▸ **Information shown**:

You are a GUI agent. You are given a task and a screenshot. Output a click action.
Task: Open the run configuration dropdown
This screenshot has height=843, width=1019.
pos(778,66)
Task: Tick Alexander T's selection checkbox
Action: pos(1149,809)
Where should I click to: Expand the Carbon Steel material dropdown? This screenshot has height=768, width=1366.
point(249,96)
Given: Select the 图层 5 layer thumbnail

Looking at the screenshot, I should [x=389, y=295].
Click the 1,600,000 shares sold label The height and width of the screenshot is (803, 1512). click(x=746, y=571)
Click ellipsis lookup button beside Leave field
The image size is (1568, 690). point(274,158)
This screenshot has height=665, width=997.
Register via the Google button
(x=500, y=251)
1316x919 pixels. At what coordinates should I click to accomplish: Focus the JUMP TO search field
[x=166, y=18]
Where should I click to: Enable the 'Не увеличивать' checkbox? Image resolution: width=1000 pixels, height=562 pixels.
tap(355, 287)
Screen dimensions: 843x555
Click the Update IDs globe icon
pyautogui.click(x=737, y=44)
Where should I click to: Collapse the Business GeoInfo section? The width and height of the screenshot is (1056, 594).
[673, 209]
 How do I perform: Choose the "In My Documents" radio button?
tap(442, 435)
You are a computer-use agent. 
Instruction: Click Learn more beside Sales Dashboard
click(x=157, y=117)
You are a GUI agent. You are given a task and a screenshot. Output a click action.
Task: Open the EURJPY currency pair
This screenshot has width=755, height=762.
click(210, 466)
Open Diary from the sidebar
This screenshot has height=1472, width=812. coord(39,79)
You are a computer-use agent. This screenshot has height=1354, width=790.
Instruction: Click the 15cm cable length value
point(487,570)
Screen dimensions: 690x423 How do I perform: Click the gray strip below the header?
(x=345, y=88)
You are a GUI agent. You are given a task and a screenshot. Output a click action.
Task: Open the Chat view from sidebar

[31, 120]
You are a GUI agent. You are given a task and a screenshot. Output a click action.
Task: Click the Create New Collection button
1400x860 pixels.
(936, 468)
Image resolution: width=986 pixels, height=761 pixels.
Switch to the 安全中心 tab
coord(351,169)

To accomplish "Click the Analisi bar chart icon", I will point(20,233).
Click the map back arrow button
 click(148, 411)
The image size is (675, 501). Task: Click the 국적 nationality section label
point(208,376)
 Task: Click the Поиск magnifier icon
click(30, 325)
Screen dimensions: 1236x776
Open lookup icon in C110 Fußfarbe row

▸ **What you are asked to do**:
Each line above that contains the word "computer" must be copied.

▸ **Problem solution**:
You are a computer-use agent. 
You are a computer-use agent. This screenshot has height=1354, width=790.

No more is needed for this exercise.